Pick out all lines with the word "Task" from the records that follow.

- DATASET EXTRACT -
====

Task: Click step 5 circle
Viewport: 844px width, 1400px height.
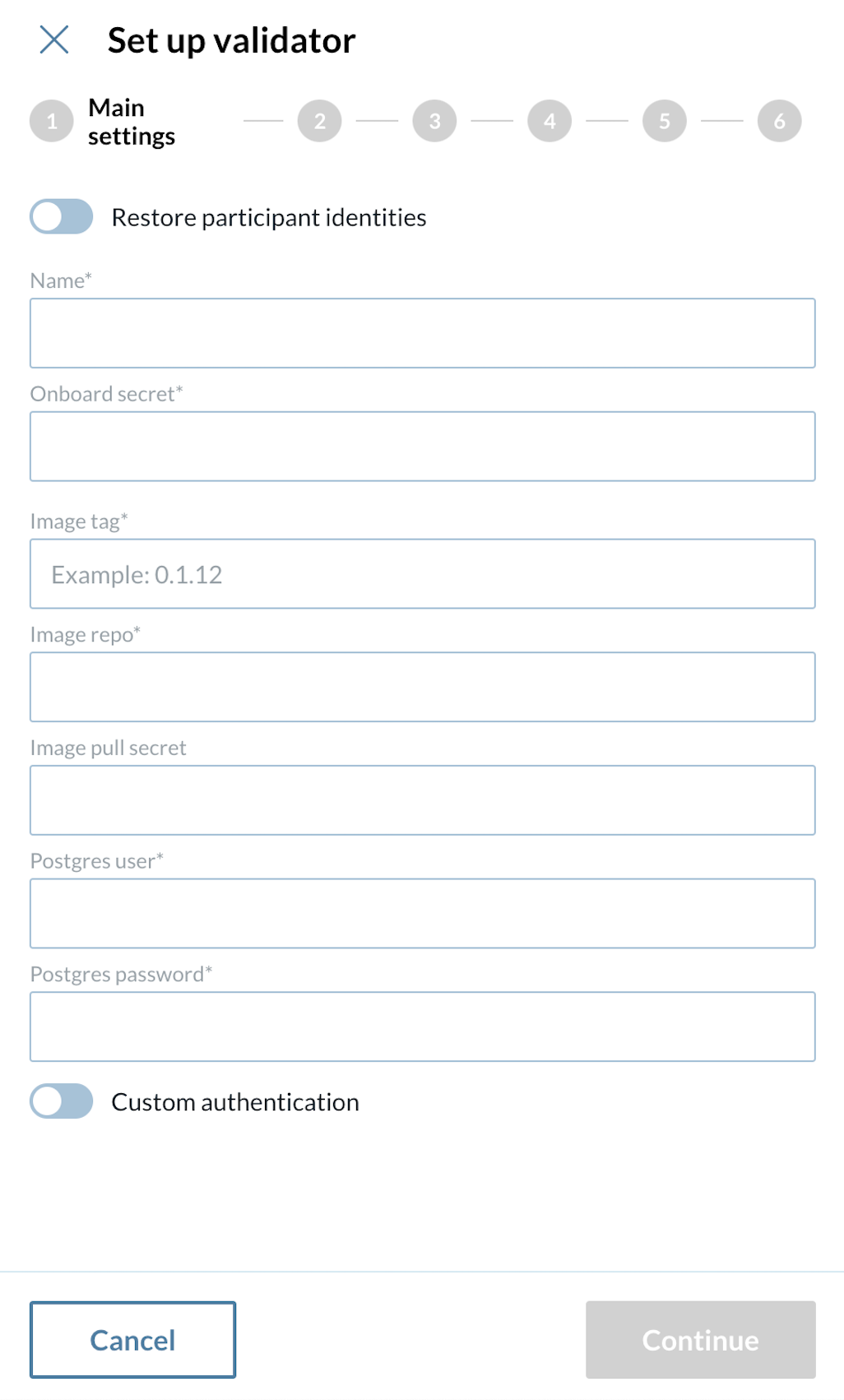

====

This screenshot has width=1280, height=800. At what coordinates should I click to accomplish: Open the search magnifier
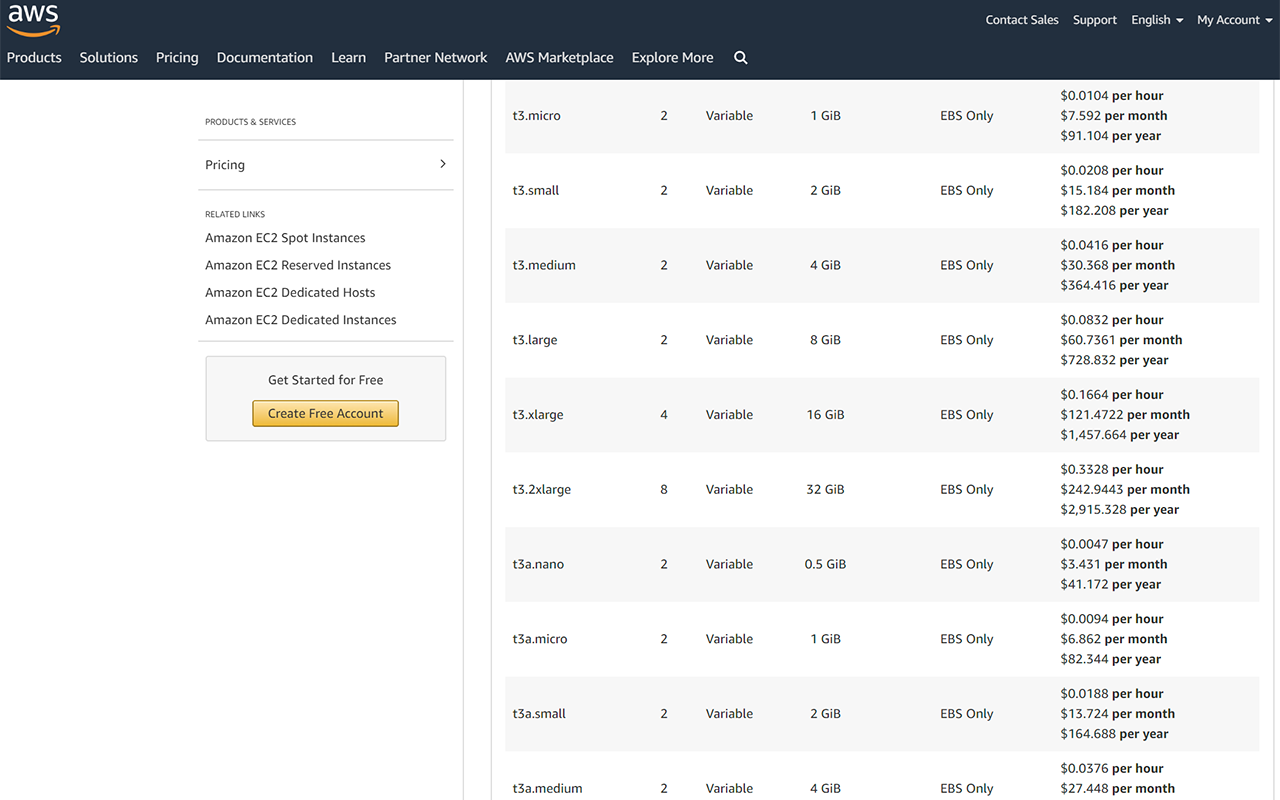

====

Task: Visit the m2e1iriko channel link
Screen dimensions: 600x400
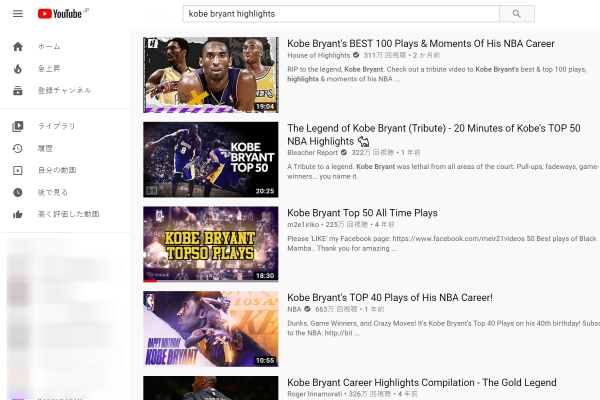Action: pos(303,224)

====

- REPLY TO THE EXERCISE -
Task: Click step 5 circle
Task: Visit the m2e1iriko channel link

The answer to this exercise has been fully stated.